In their 2017 Journal of Empirical Finance paper “Finance Conference Quality and Publication Success: A Conference Ranking”, Reinartz and Urban examine the relation between conferences and journal publication. In detail, they analyze how many working papers presented at a certain conference get published afterwards in

  • a top 3 journal,
  • an A-ranked journal,
  • any journal.

The authors find considerable differences in publication outcomes, depending on the previous conference presentations. Figure 1 shows the statistics for papers eventually published in any A-ranked journal.

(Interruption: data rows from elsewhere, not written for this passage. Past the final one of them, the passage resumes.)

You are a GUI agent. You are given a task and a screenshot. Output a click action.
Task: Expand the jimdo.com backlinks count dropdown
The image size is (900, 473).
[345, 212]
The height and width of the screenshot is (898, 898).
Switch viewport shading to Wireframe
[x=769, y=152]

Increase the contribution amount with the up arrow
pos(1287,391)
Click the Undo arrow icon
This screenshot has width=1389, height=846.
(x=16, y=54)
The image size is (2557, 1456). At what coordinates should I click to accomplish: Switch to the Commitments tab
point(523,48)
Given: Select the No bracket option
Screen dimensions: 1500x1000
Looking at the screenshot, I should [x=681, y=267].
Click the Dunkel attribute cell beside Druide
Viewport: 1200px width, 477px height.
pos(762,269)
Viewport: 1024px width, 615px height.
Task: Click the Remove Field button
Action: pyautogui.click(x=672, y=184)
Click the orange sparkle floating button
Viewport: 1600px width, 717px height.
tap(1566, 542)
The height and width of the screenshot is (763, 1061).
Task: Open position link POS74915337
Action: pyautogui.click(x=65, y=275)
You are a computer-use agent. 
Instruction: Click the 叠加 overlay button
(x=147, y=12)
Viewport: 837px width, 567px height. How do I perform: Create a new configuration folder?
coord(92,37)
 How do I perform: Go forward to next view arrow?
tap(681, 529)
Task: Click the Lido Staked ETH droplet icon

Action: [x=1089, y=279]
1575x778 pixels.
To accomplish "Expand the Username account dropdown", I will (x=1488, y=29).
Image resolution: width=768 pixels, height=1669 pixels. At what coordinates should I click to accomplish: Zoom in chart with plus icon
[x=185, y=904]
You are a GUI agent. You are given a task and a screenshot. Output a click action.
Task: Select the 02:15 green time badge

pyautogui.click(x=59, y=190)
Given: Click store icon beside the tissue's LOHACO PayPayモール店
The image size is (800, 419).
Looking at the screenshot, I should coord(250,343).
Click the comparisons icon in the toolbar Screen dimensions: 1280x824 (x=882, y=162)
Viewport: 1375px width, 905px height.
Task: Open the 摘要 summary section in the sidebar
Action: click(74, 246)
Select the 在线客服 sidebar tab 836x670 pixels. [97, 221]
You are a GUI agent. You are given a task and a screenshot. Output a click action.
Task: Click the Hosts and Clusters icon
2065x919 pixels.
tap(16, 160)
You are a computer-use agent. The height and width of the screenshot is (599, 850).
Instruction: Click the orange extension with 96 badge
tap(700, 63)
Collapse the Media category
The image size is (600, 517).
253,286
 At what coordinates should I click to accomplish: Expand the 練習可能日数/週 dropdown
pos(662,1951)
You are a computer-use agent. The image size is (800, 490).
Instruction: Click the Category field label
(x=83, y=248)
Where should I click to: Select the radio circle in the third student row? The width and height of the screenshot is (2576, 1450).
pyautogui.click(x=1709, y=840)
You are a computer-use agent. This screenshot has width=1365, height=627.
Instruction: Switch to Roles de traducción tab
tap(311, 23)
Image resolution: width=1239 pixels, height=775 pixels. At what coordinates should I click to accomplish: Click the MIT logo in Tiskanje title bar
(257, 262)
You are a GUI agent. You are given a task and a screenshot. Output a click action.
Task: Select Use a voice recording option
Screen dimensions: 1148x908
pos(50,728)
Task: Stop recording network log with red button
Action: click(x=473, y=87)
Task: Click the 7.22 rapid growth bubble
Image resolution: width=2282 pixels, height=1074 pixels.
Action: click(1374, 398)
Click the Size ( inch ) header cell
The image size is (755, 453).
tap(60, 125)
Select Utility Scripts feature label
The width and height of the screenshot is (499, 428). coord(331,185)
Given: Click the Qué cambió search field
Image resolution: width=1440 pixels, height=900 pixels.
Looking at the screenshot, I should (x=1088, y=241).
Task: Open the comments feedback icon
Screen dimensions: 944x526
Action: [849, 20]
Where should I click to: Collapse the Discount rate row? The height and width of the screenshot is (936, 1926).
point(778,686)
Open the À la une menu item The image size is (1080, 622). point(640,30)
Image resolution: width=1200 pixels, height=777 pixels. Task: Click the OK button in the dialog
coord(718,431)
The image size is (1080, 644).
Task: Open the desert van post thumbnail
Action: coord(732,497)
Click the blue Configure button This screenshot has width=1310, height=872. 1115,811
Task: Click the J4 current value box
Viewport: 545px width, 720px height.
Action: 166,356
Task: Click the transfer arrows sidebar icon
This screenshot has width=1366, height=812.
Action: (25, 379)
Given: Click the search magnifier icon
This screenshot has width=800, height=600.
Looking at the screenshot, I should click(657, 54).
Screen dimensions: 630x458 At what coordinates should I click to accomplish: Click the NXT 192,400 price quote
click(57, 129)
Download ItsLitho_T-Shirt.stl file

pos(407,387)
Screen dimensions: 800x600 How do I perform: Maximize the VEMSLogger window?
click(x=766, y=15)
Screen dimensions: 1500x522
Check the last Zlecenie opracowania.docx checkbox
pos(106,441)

Figure 1: Fraction of papers published in an A-ranked journal

Interestingly, Figure 1 shows that papers on the influential US-American societies’ meeting programs that end up in A journals. E.g., just 50% of papers from the American Finance Association (AFA, publisher of the Journal of Finance) meetings end up in an A-ranked journal.

And if you just want to publish your paper?

If you do not care particularly about journal quality, should you still try these conferences? In Figure 2 and 3, we show the fraction of papers published in any journal that were previously presented at a renowned conference (Figure 2), or at a large conference (Figure 3).

Figure 2: Fraction of papers subsequently published in any journal

Figure 2 shows that the same conferences that signal future publication in an A-ranked journal also signal future publication in any journal. And these conferences are rather competitive – they usually accept less than 15% of submissions.

Figure 3: Fraction of papers presented at large conferences subsequently published in any journal

Presentations at a large consequence also indicate future publication, but the signal is not as positive as for the high-quality conferences in Figure 2. The fraction of large-conference papers which get published lies between 61% and 68%.

Take-away: Plan first, submit second

The main implication: Plan the first step in your dissemination process carefully, depending on where you want to publish your paper. There is a clear link between conferences and journal publication!